Management of surface temperature inversions

Surface temp inversions

Researchers erect a tower to measure surface temperature inversion layers.

The management of spray drift also requires growers to have an appreciation of the influence of weather parameters. It has long been recognised that the application of agricultural sprays can be influenced by the stability of the atmosphere.

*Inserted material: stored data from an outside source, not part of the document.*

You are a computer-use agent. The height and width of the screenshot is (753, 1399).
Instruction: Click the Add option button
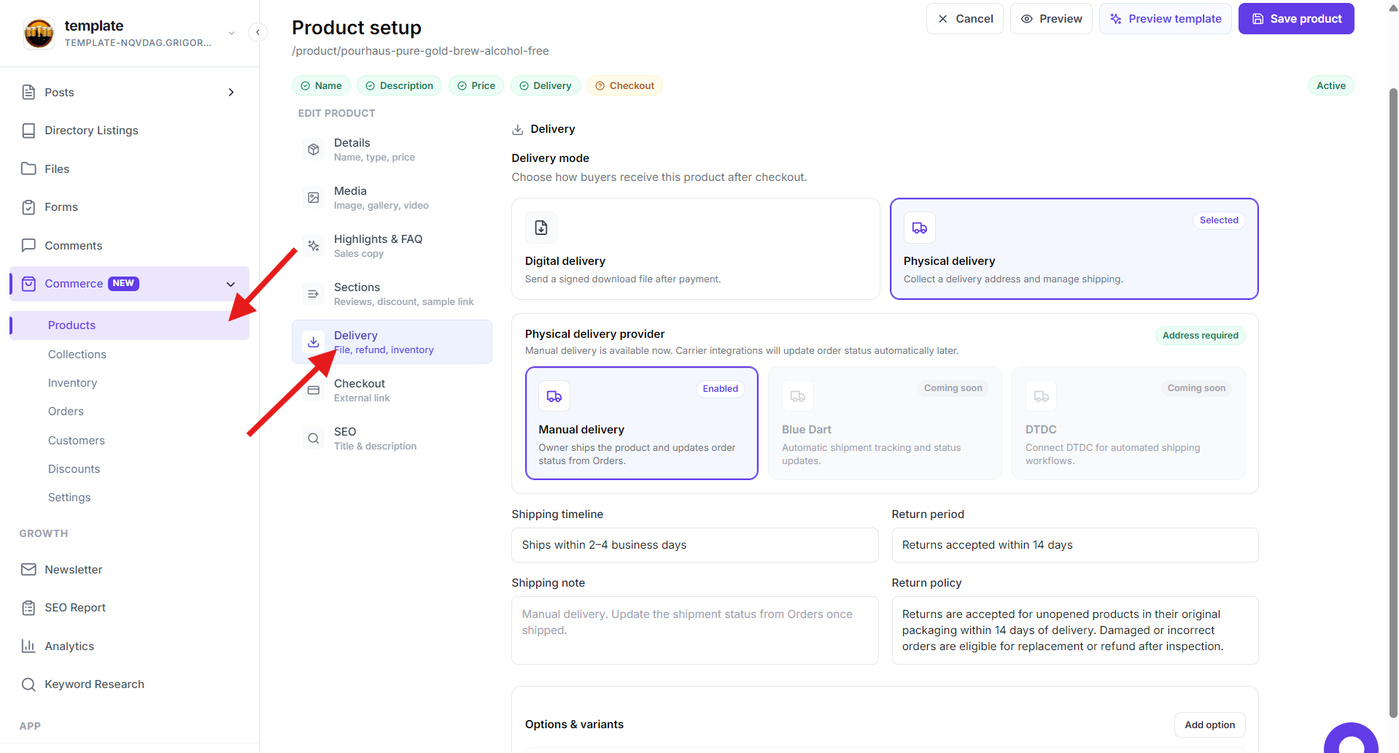click(1209, 725)
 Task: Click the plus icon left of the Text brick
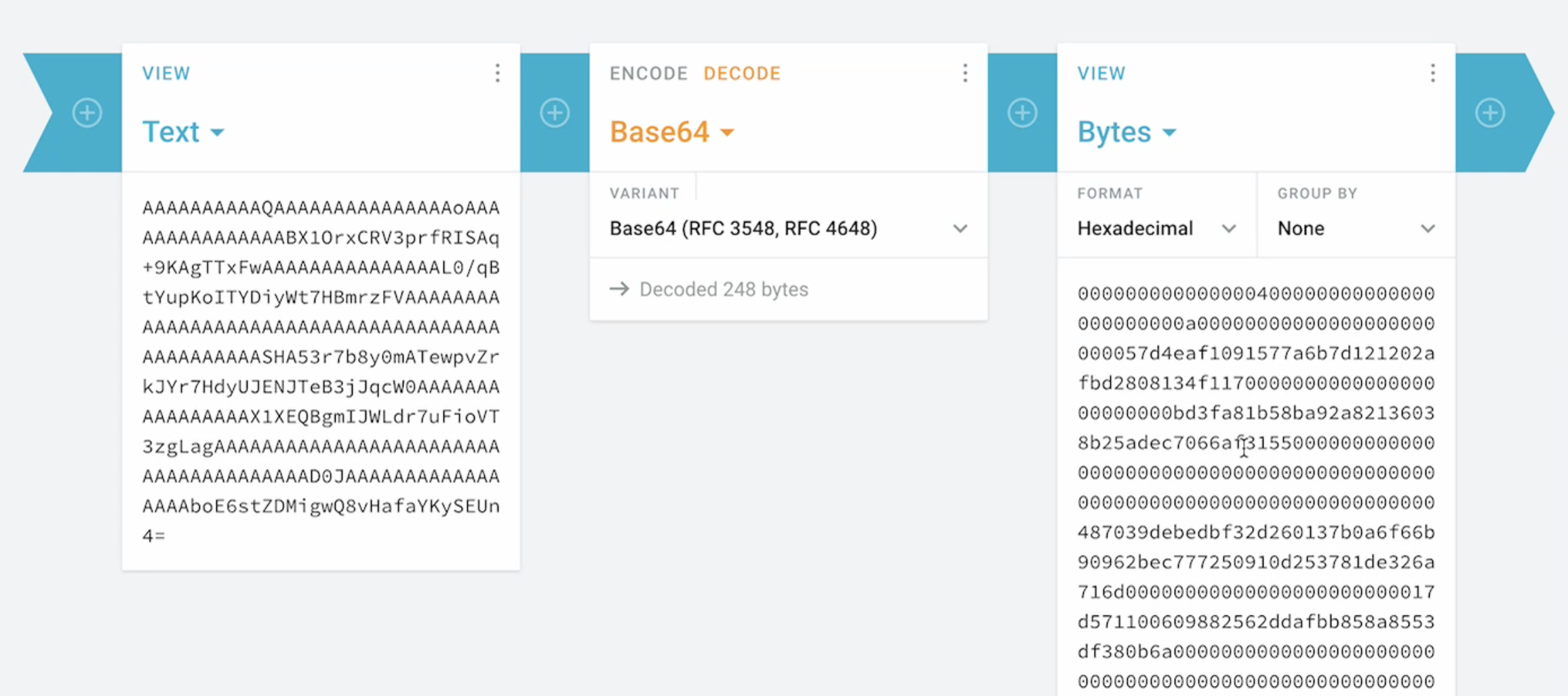(x=87, y=113)
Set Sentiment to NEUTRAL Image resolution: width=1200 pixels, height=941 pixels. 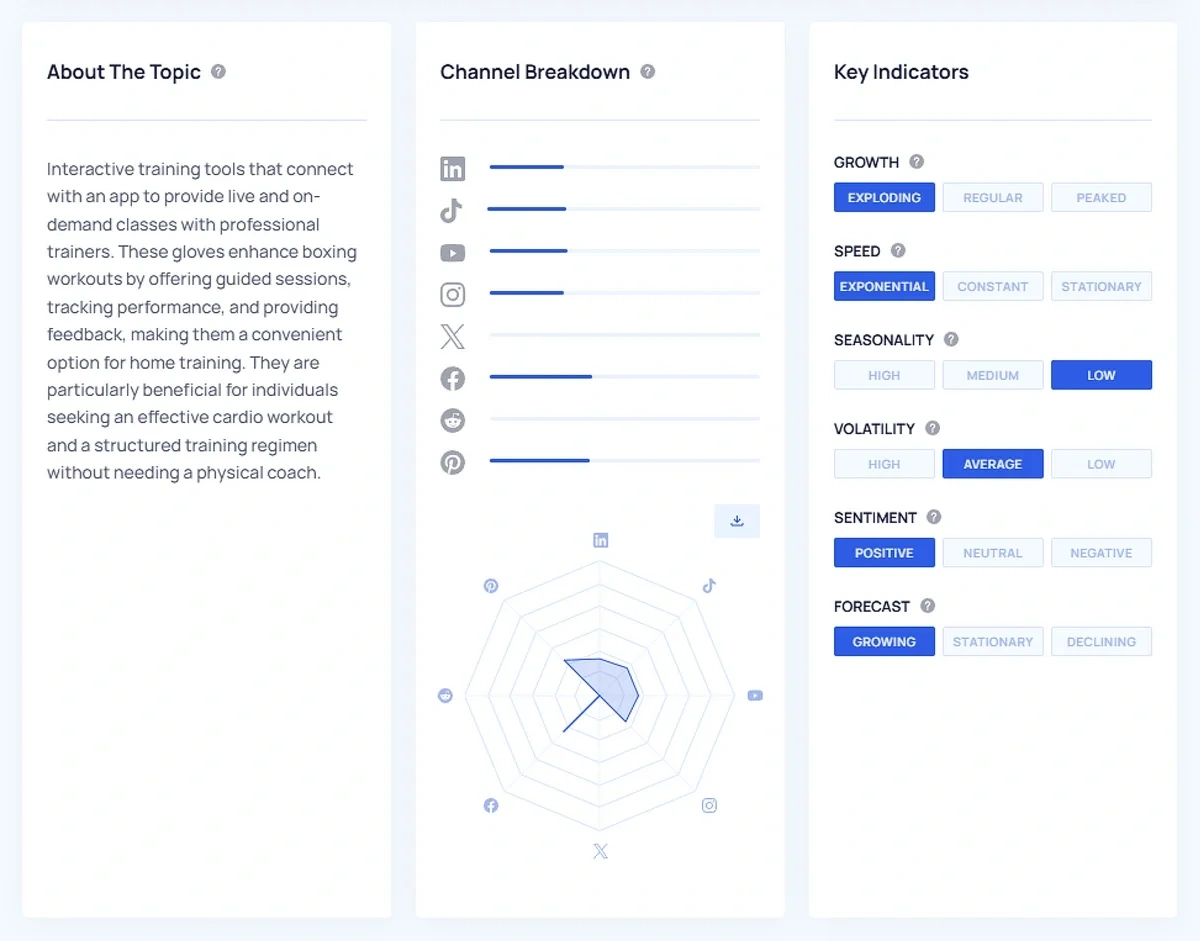pyautogui.click(x=993, y=552)
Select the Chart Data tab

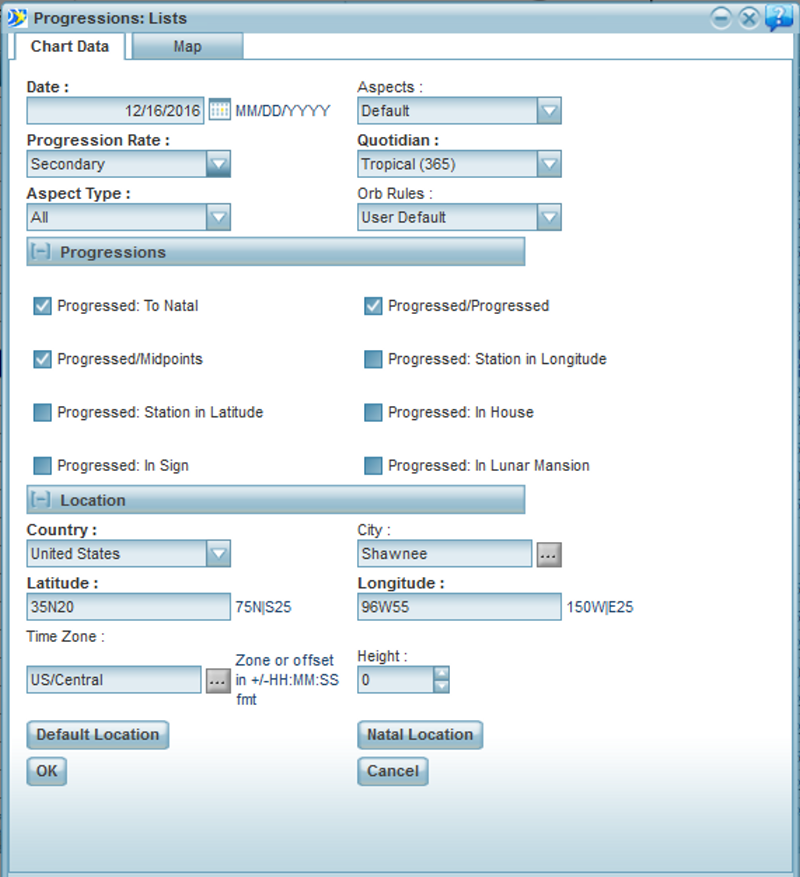coord(69,47)
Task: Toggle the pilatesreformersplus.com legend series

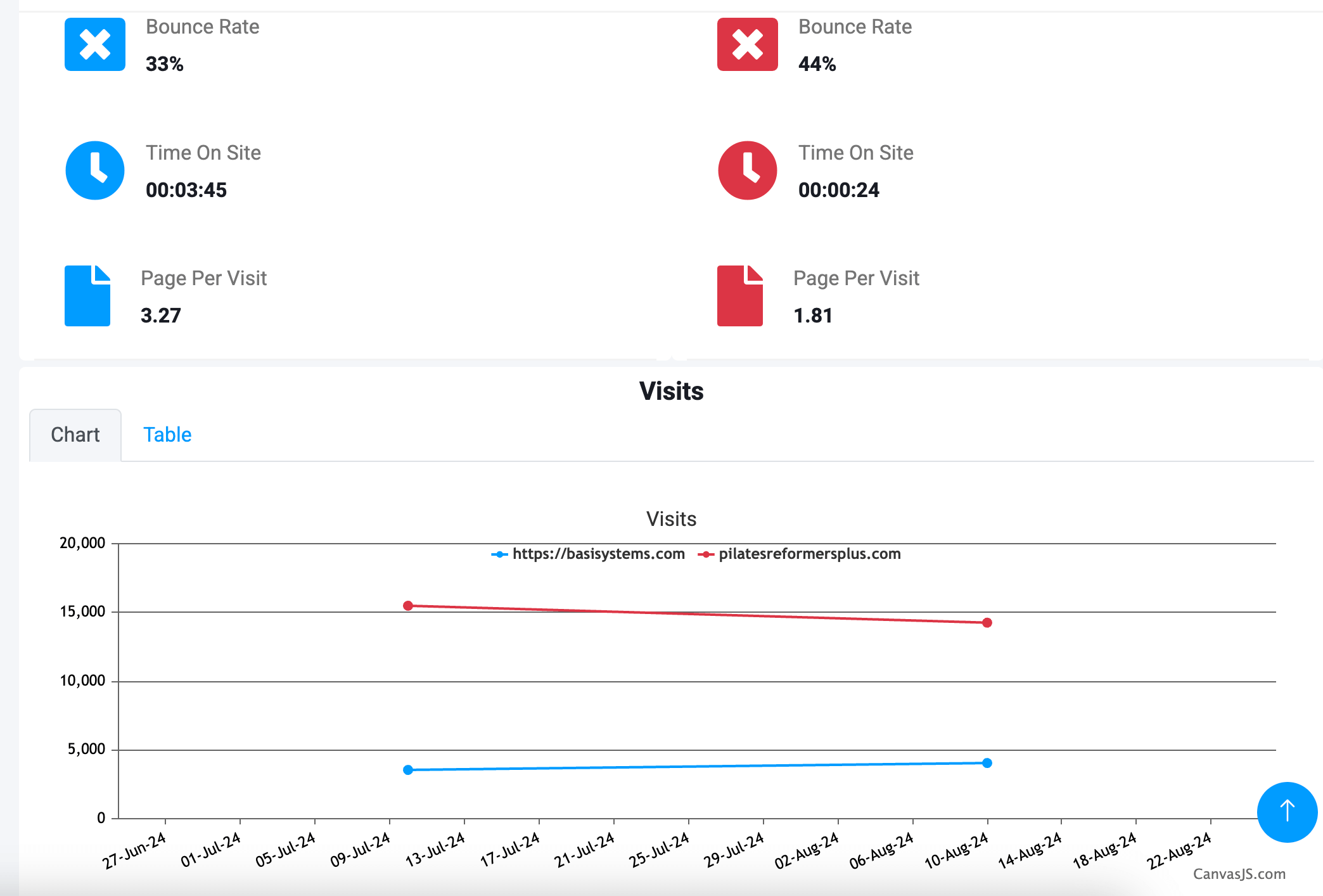Action: (809, 554)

The NWPPA has endorsed a new project which is examining the feasibility of using data from automatic weather stations to predict and detect the presence of surface temperature inversions. The project is planning to test a system that can provide alerts and specific forecasts in regional areas for growers and applicators when conditions are not optimal for spray application.

Project updates

The management of spray drift also requires growers to have an appreciation of the influence of weather parameters. It has long been recognised that the application of agricultural sprays can be influenced by the stability of the atmosphere. The NWPPA has endorsed a project to investigate the feasibility of using data from automatic weather stations to predict and detect the presence of surface temperature inversions. The project being conducted by Graeme Tepper and Warwick Grace is planning to test a system that can provide alerts and specific forecasts in regional areas for growers and applicators when conditions are not optimal for spray application. In collaboration with the Department of Agriculture and Food WA (DAFWA), five sites for instrumented towers have been chosen and instrumentation has been ordered. DAFWA will oversee installation during January 2014. DAFWA are modifying current systems to ingest and archive the data for subsequent analysis. Test runs of the model have accurately determined local-wind flow regimes associated with the diurnal variance of atmospheric stability. Detail down to about 100m has been achieved.
The management of spray drift also requires growers to have an appreciation of the influence of weather parameters. It has long been recognised that the application of agricultural sprays can be influenced by the stability of the atmosphere. The NWPPA has endorsed a project to investigate the feasibility of using data from automatic weather stations to predict and detect the presence of surface temperature inversions. The project is planning to test a system that can provide alerts and specific forecasts in regional areas for growers and applicators when conditions are not optimal for spray application. At the June NWPPA meeting, Warwick Grace reminded the delegates that there are some simple ‘rules of thumb’ for predicting the onset of a surface temperature inversion, namely:

  1. A reduction in wind speed to below 15 to 20kph is necessary for all seasons.
  2. In winter, a fall of at least 2°C from the maximum temperature recorded on the day promote an inversion even an hour before sunset.
  3. In summer, a fall of at least 4°C from maximum temperature recorded on the day promotes an inversion an hour after sunset.
  4. If the difference between the observed maximum temperature and forecast minimum temperature is 10°C or more then there is a 90% risk of inversion conditions at sunrise.
  5. In winter, laminar flow sets in with a fall of 4°C from maximum even before an hour after sunset.
  6. Laminar flow intensifies as overnight temperature decreases.
  7. In summer, laminar flow sets in about an hour after sunset.
  8. For laminar flow to occur wind speed must be less than 15 to 20kph for any season.